◆ Brief ◆
Write out every entry precisely as given, leaving the pictures out.

[Stored data entries]
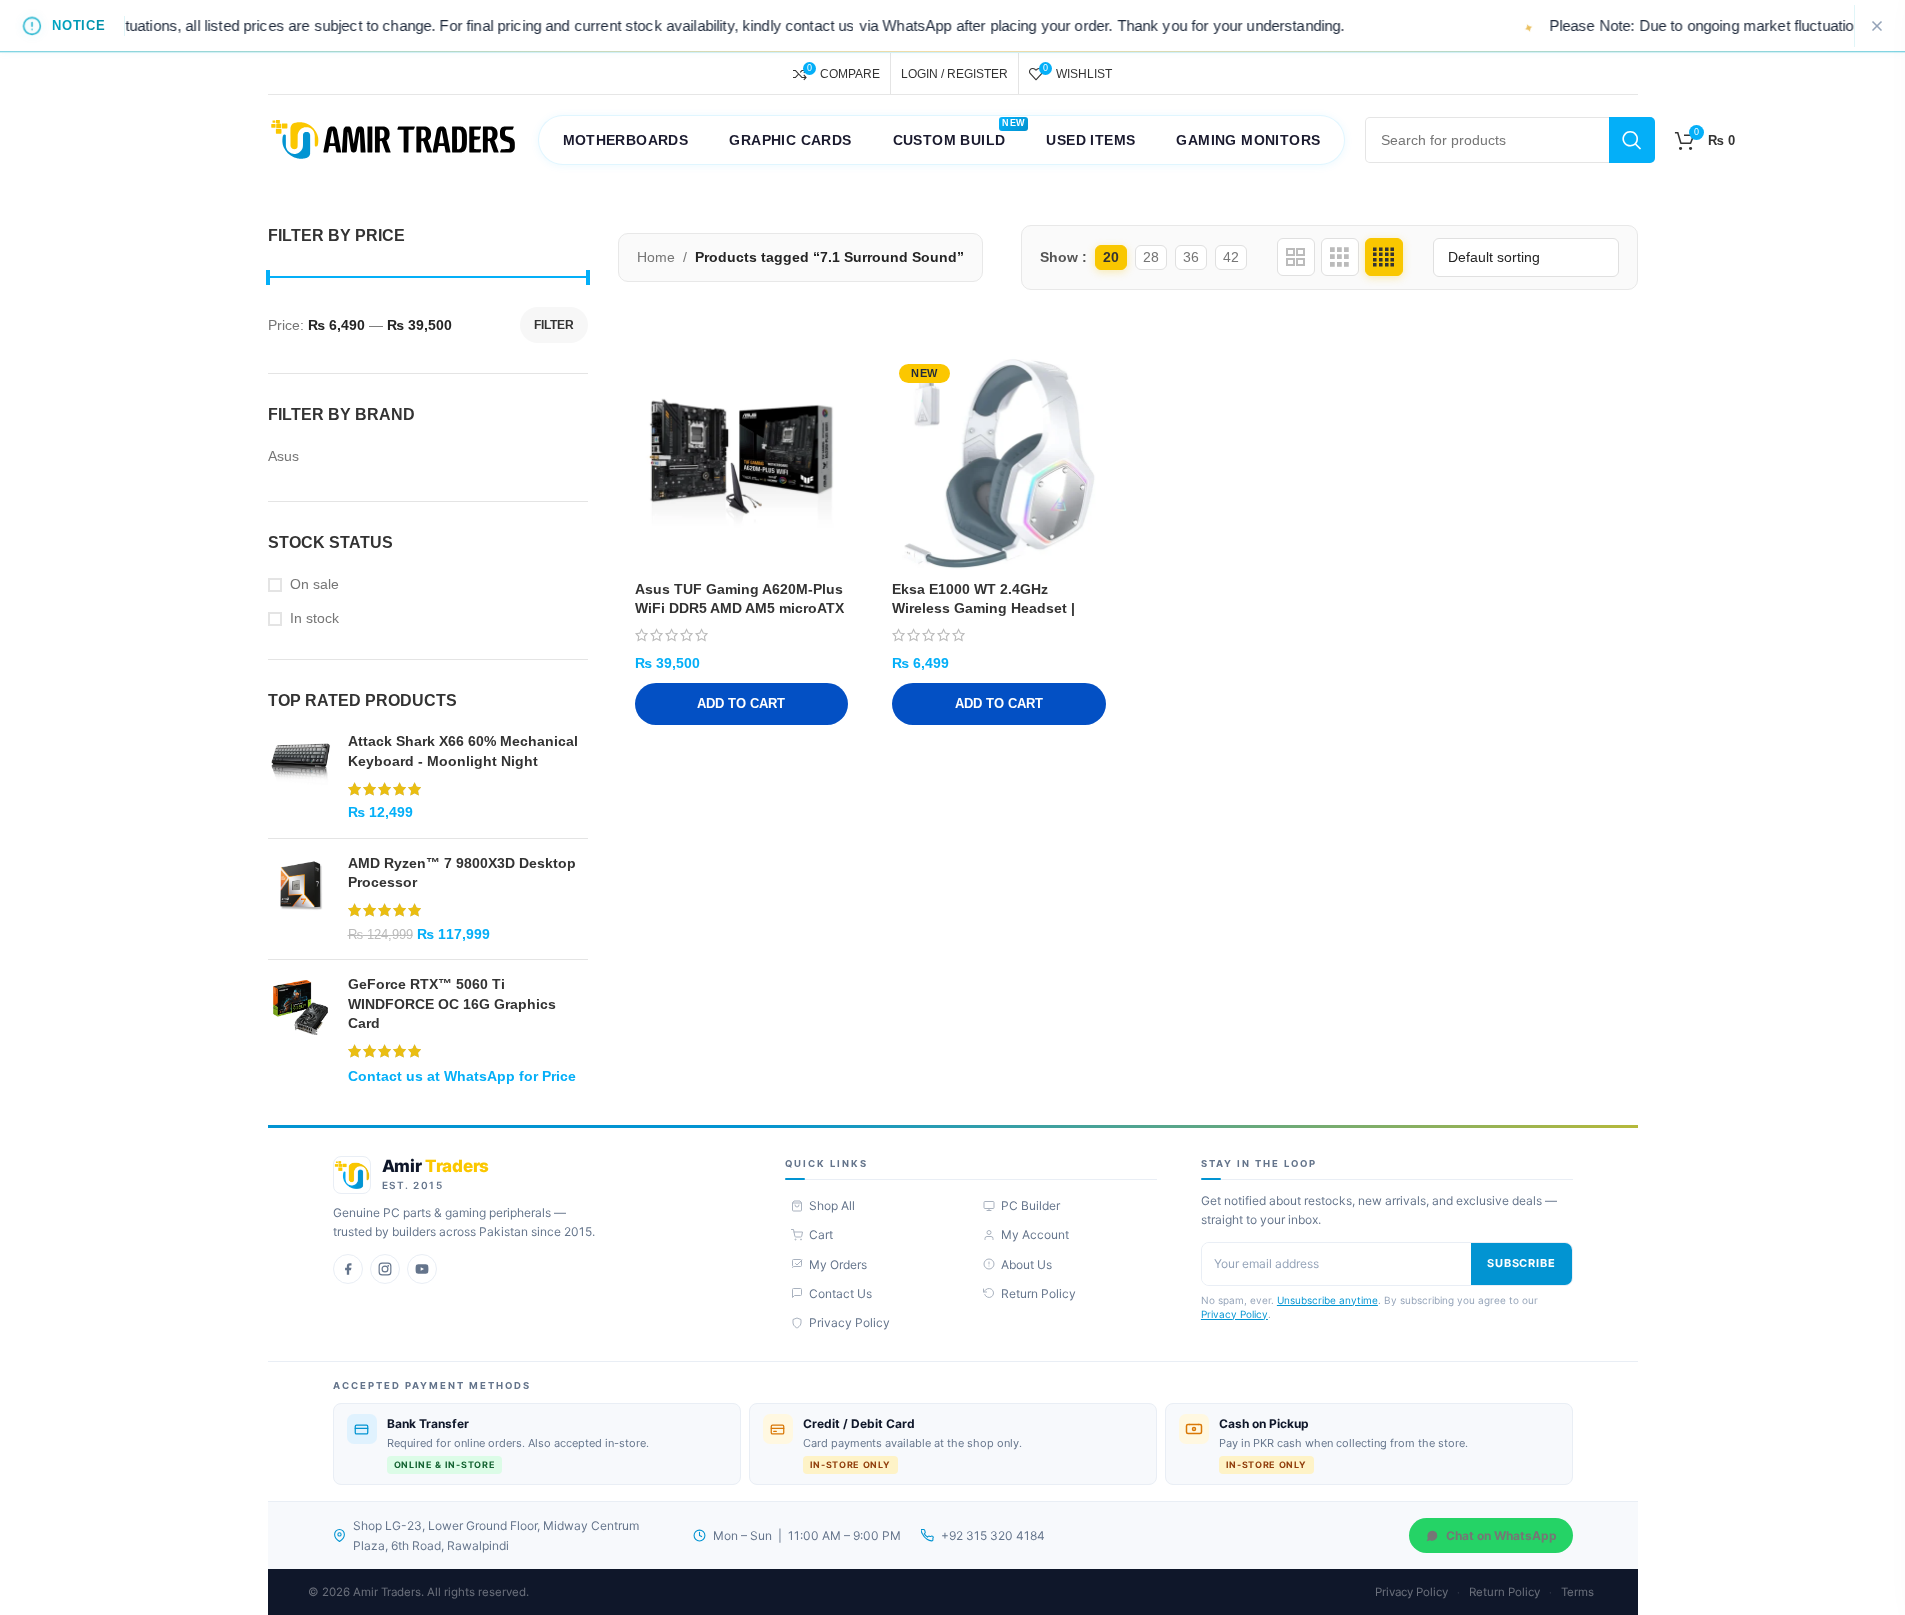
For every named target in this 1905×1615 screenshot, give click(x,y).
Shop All (832, 1205)
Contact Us (840, 1293)
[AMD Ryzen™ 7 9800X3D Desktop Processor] (300, 899)
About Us (1026, 1264)
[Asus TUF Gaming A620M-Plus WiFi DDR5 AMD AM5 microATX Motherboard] (742, 464)
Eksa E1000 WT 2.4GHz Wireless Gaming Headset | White (983, 608)
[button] (742, 704)
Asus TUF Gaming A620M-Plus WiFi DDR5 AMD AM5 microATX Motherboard (739, 608)
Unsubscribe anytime (1327, 1300)
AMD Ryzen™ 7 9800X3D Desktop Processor (462, 873)
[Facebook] (348, 1269)
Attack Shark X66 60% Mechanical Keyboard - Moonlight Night (463, 751)
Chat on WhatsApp (1501, 1535)
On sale (314, 584)
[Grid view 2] (1296, 257)
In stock (314, 618)
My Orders (838, 1264)
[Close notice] (1877, 26)
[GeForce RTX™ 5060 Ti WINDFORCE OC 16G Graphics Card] (300, 1030)
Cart (821, 1234)
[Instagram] (385, 1269)
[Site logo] (393, 139)
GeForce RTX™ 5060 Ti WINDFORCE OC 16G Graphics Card (452, 1003)
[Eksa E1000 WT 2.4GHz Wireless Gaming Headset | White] (999, 464)
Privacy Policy (849, 1322)
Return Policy (1038, 1293)
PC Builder (1030, 1205)
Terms (1577, 1592)
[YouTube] (422, 1269)
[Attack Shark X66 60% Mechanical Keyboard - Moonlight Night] (300, 777)
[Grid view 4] (1384, 257)
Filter (554, 325)
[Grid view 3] (1340, 257)
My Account (1035, 1234)
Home (656, 257)
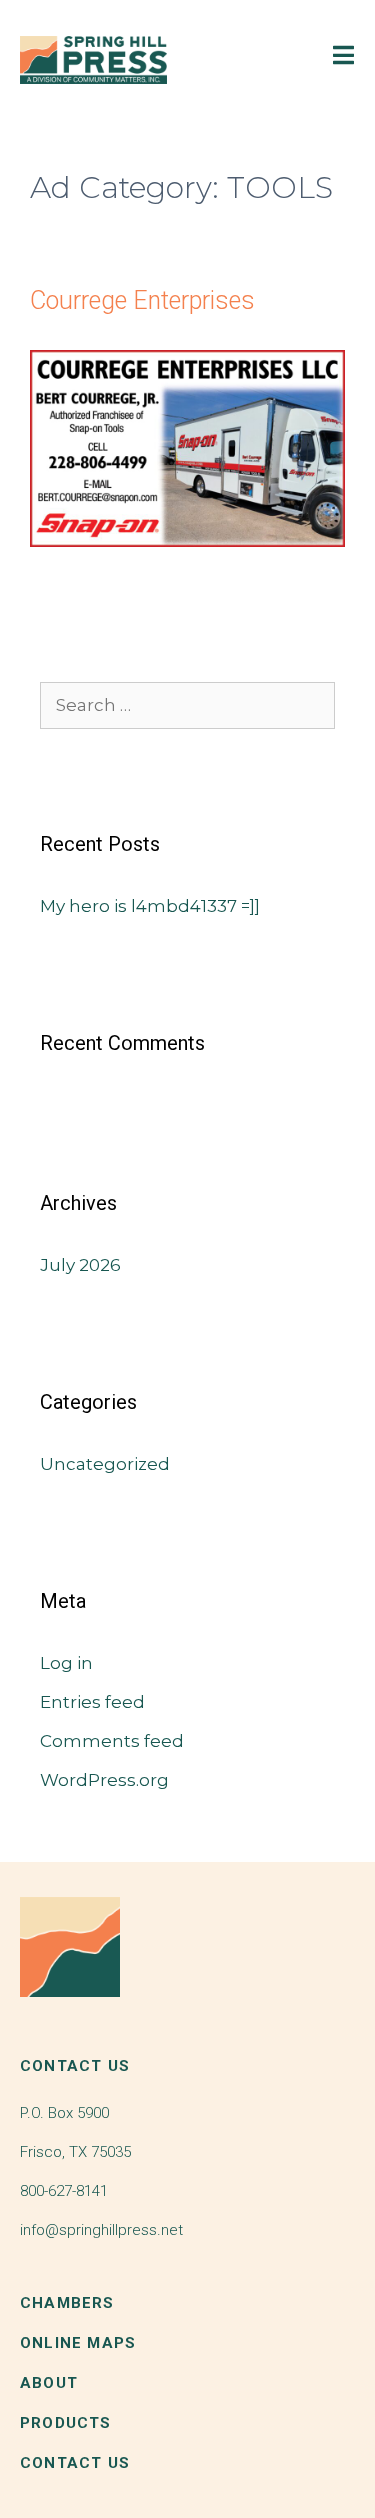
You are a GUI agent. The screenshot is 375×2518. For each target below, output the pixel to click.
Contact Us (75, 2463)
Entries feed (92, 1702)
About (49, 2383)
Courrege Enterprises (142, 300)
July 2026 (80, 1265)
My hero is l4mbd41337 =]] (150, 906)
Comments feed (112, 1741)
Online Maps (78, 2343)
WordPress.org (104, 1780)
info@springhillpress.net (101, 2230)
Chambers (67, 2303)
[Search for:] (187, 705)
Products (66, 2423)
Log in (66, 1663)
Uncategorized (105, 1464)
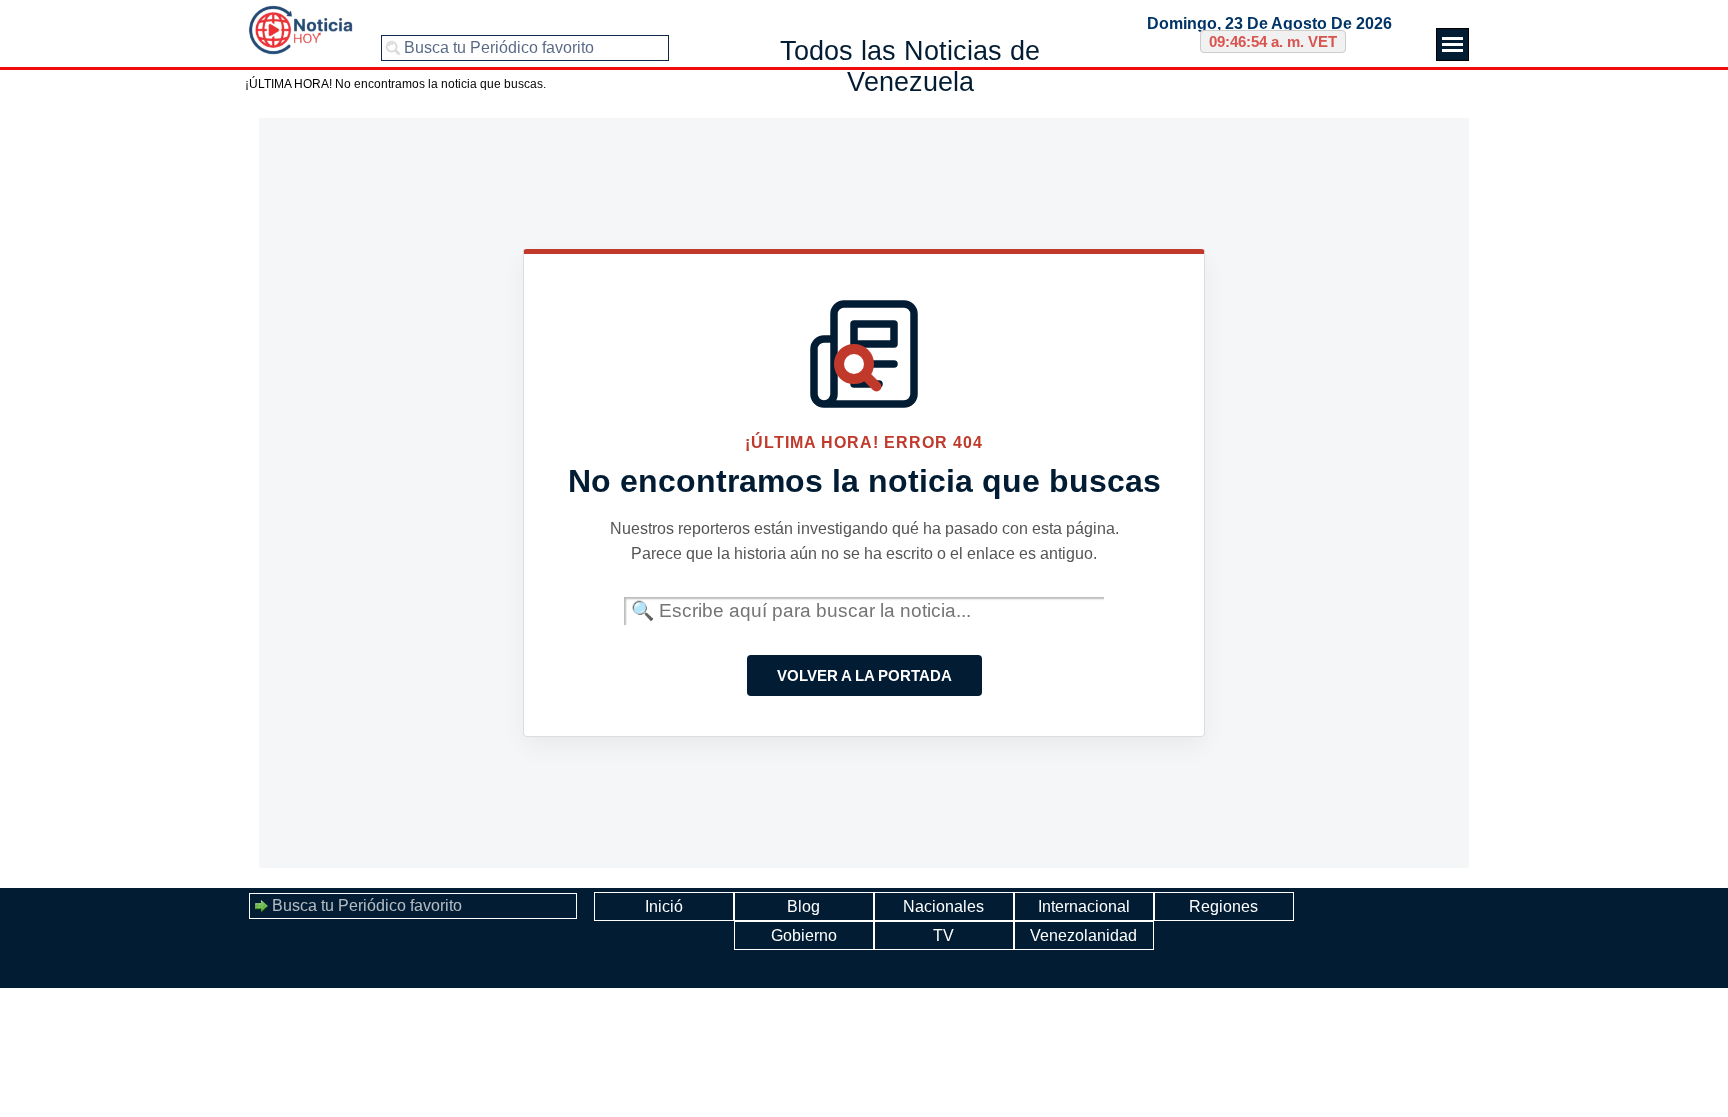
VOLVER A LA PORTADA (864, 675)
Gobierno (804, 935)
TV (943, 935)
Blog (803, 906)
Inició (664, 906)
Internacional (1084, 906)
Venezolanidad (1083, 935)
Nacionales (943, 906)
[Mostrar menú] (1452, 44)
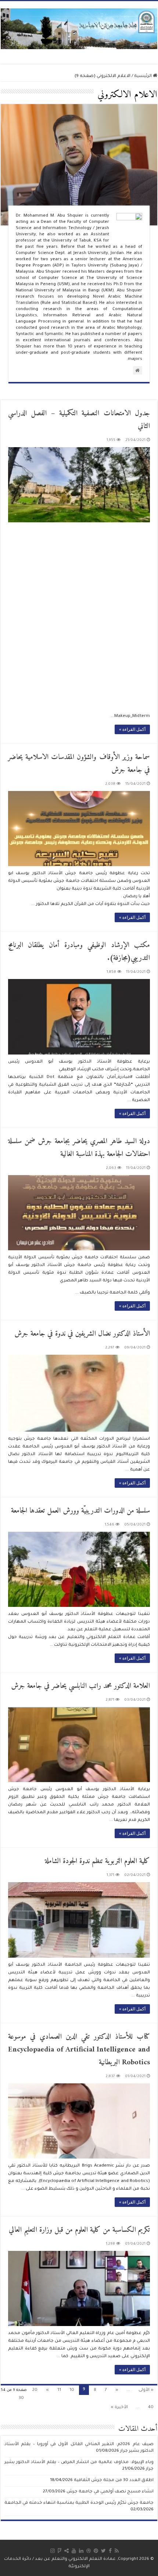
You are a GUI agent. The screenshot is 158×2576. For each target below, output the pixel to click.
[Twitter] (103, 2550)
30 (21, 2398)
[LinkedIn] (81, 2550)
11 (59, 2390)
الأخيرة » (119, 2407)
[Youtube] (74, 2550)
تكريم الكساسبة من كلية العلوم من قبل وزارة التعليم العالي (79, 2230)
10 (71, 2390)
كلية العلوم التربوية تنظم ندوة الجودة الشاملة (97, 1861)
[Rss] (116, 2550)
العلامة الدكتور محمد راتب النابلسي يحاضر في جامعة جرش (80, 1686)
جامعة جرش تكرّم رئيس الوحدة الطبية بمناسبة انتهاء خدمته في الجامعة (79, 2503)
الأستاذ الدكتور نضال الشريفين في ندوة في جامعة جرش (82, 1334)
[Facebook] (110, 2550)
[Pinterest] (96, 2550)
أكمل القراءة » (132, 729)
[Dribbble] (88, 2550)
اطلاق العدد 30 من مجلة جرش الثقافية (114, 2480)
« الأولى (146, 2390)
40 (151, 2407)
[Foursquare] (59, 2550)
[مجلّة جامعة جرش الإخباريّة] (79, 28)
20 (34, 2390)
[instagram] (52, 2550)
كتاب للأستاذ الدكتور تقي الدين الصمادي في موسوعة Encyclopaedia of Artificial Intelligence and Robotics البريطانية (79, 2050)
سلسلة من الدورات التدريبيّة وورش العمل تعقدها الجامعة (80, 1511)
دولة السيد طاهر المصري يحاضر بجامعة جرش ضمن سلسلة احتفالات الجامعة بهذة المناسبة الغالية (79, 1148)
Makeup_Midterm (132, 716)
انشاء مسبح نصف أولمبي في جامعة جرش (110, 2491)
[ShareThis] (66, 2550)
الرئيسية (143, 76)
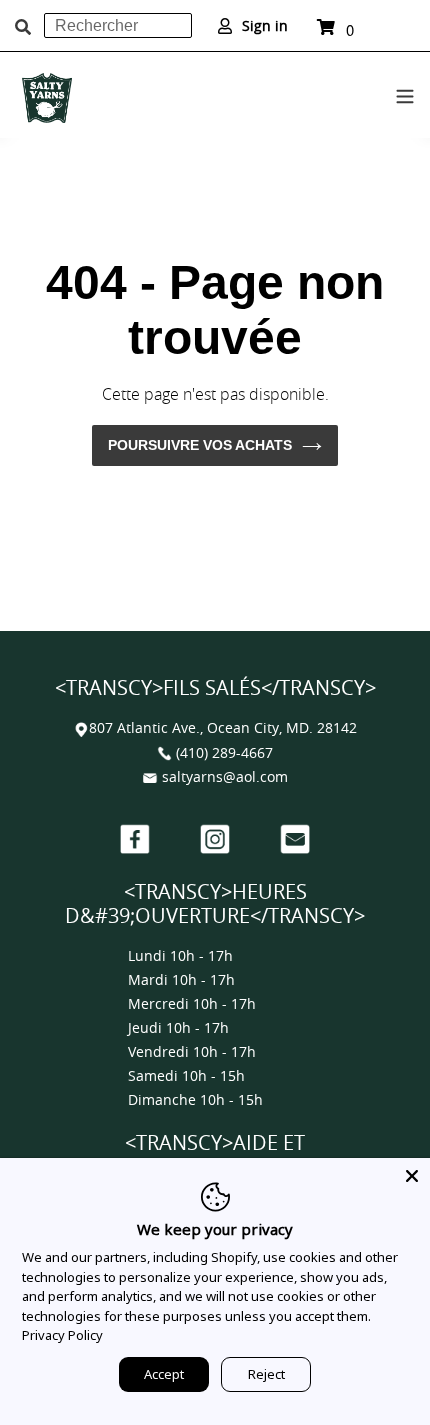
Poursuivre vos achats (200, 445)
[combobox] (118, 25)
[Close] (412, 1176)
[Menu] (405, 93)
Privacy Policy (62, 1335)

◆ Solved problem ◆
For every named target in this 1905×1615 screenshot, give click(x,y).
Shop All (832, 1205)
Contact Us (840, 1293)
[AMD Ryzen™ 7 9800X3D Desktop Processor] (300, 899)
About Us (1026, 1264)
[Asus TUF Gaming A620M-Plus WiFi DDR5 AMD AM5 microATX Motherboard] (742, 464)
Eksa E1000 WT 2.4GHz Wireless Gaming Headset | White (983, 608)
[button] (742, 704)
Asus TUF Gaming A620M-Plus WiFi DDR5 AMD AM5 microATX Motherboard (739, 608)
Unsubscribe anytime (1327, 1300)
AMD Ryzen™ 7 9800X3D Desktop Processor (462, 873)
[Facebook] (348, 1269)
Attack Shark X66 60% Mechanical Keyboard - Moonlight Night (463, 751)
Chat on WhatsApp (1501, 1535)
On sale (314, 584)
[Grid view 2] (1296, 257)
In stock (314, 618)
My Orders (838, 1264)
[Close notice] (1877, 26)
[GeForce RTX™ 5060 Ti WINDFORCE OC 16G Graphics Card] (300, 1030)
Cart (821, 1234)
[Instagram] (385, 1269)
[Site logo] (393, 139)
GeForce RTX™ 5060 Ti WINDFORCE OC 16G Graphics Card (452, 1003)
[Eksa E1000 WT 2.4GHz Wireless Gaming Headset | White] (999, 464)
Privacy Policy (849, 1322)
Return Policy (1038, 1293)
PC Builder (1030, 1205)
Terms (1577, 1592)
[YouTube] (422, 1269)
[Attack Shark X66 60% Mechanical Keyboard - Moonlight Night] (300, 777)
[Grid view 4] (1384, 257)
Filter (554, 325)
[Grid view 3] (1340, 257)
My Account (1035, 1234)
Home (656, 257)
You are a GUI agent. The screenshot is 375×2518. For each target below, output the pixel to click.
Contact Us (75, 2463)
Entries feed (92, 1702)
About (49, 2383)
Courrege Enterprises (142, 300)
July 2026 (80, 1265)
My hero is l4mbd41337 =]] (150, 906)
Comments feed (112, 1741)
Online Maps (78, 2343)
WordPress.org (104, 1780)
info@springhillpress.net (101, 2230)
Chambers (67, 2303)
[Search for:] (187, 705)
Products (66, 2423)
Log in (66, 1663)
Uncategorized (105, 1464)
VOLVER A LA PORTADA (864, 675)
Gobierno (804, 935)
TV (943, 935)
Blog (803, 906)
Inició (664, 906)
Internacional (1084, 906)
Venezolanidad (1083, 935)
Nacionales (943, 906)
[Mostrar menú] (1452, 44)
You are a GUI agent. The screenshot is 158×2576. For each target below, output the pixel to click.
[Twitter] (103, 2550)
30 (21, 2398)
[LinkedIn] (81, 2550)
11 (59, 2390)
الأخيرة » (119, 2407)
[Youtube] (74, 2550)
تكريم الكساسبة من كلية العلوم من قبل وزارة التعليم العالي (79, 2230)
10 (71, 2390)
كلية العلوم التربوية تنظم ندوة الجودة الشاملة (97, 1861)
[Rss] (116, 2550)
العلامة الدكتور محمد راتب النابلسي يحاضر في جامعة جرش (80, 1686)
جامعة جرش تكرّم رئيس الوحدة الطبية بمناسبة انتهاء خدمته في الجامعة (79, 2503)
الأستاذ الدكتور نضال الشريفين في ندوة في جامعة جرش (82, 1334)
[Facebook] (110, 2550)
[Pinterest] (96, 2550)
أكمل القراءة » (132, 729)
[Dribbble] (88, 2550)
اطلاق العدد 30 من مجلة جرش الثقافية (114, 2480)
« الأولى (146, 2390)
40 (151, 2407)
[Foursquare] (59, 2550)
[مجلّة جامعة جرش الإخباريّة] (79, 28)
20 (34, 2390)
[instagram] (52, 2550)
كتاب للأستاذ الدكتور تقي الدين الصمادي في موسوعة Encyclopaedia of Artificial Intelligence and Robotics البريطانية (79, 2050)
سلسلة من الدورات التدريبيّة وورش العمل تعقدها الجامعة (80, 1511)
دولة السيد طاهر المصري يحاضر بجامعة جرش ضمن سلسلة احتفالات الجامعة بهذة المناسبة الغالية (79, 1148)
Makeup_Midterm (132, 716)
انشاء مسبح نصف أولمبي في جامعة جرش (110, 2491)
[ShareThis] (66, 2550)
الرئيسية (143, 76)
Poursuivre vos achats (200, 445)
[combobox] (118, 25)
[Close] (412, 1176)
[Menu] (405, 93)
Privacy Policy (62, 1335)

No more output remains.